• What is asked
A - In the text on the Fortinet insider sale, list every label that opens a bullet point under the heading "The transaction."
B - Edit the text on the Fortinet insider sale: reproduce it starting with "Michael Xie, co-founder and" and going on through "the headline numbers.", with "Form 4" replaced by "SEC Form 4".

• Text provided
# # # # #
Michael Xie, co-founder and CTO of Fortinet (FTNT), exercised options and sold approximately $28 million in shares. His Form 4 Table I shows the transaction. What it doesn't prominently show: he still holds 33+ million shares through trust structures.
This is a masterclass in why Form 4 footnotes matter more than the headline numbers.
The transaction
- Who: Michael Xie, co-founder & CTO of Fortinet
- What: Exercised stock options (Code M) and sold shares (Code S) totaling ~$28M
- Career total: ~$5.8B in cumulative sell transactions
- Remaining holdings: 33+ million shares held through trust entities
- At ~$100/share: 33M shares ≈ $3.3 billion in remaining exposure
The exercise-and-sell pattern (Code M + Code S)
# # # # #
• Extracted material
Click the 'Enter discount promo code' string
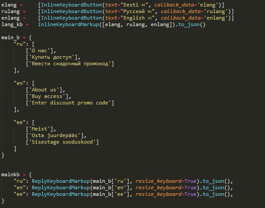This screenshot has height=208, width=265. [70, 103]
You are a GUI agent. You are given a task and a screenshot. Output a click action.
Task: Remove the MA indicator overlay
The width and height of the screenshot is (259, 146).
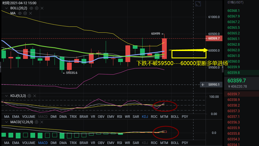pyautogui.click(x=31, y=13)
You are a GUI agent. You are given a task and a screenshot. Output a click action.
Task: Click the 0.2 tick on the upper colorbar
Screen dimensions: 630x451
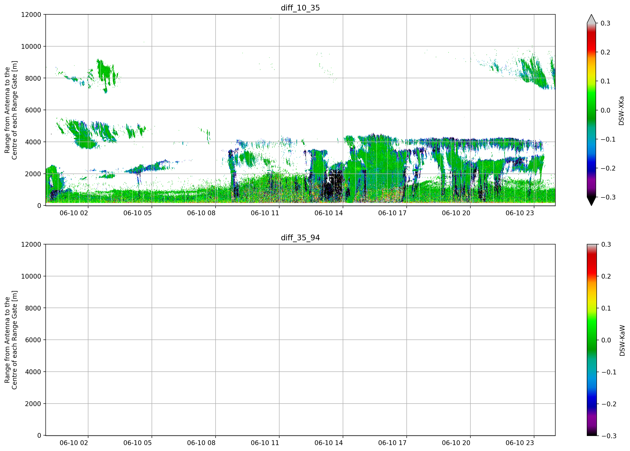[605, 52]
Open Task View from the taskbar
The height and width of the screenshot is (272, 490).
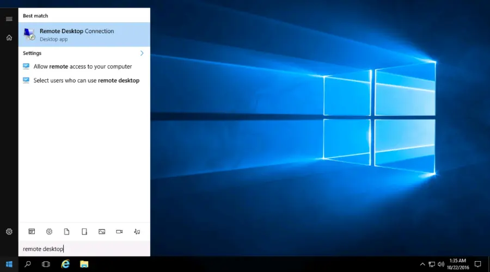(46, 264)
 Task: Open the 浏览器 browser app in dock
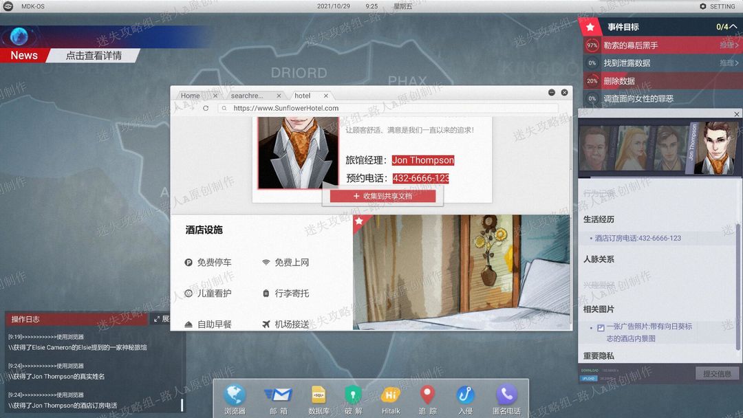[235, 400]
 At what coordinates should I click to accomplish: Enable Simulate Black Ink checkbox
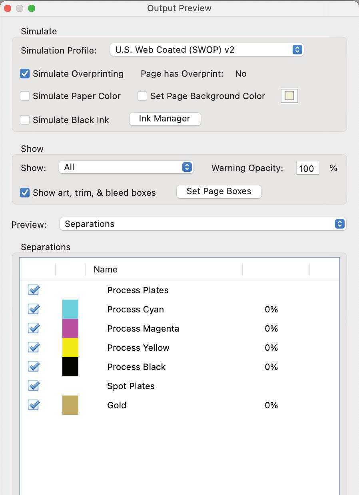pos(25,120)
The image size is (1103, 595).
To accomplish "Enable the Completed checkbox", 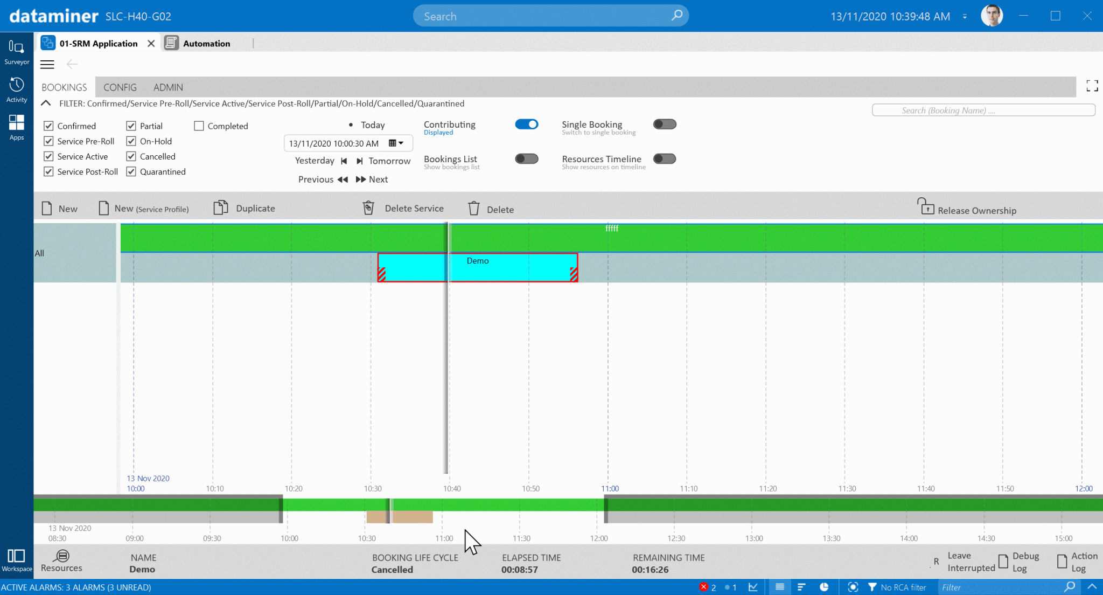I will coord(199,126).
# # # # #
• Results for the exercise
A -
Who
What
Career total
Remaining holdings
At ~$100/share

B -
Michael Xie, co-founder and CTO of Fortinet (FTNT), exercised options and sold approximately $28 million in shares. His SEC Form 4 Table I shows the transaction. What it doesn't prominently show: he still holds 33+ million shares through trust structures.
This is a masterclass in why SEC Form 4 footnotes matter more than the headline numbers.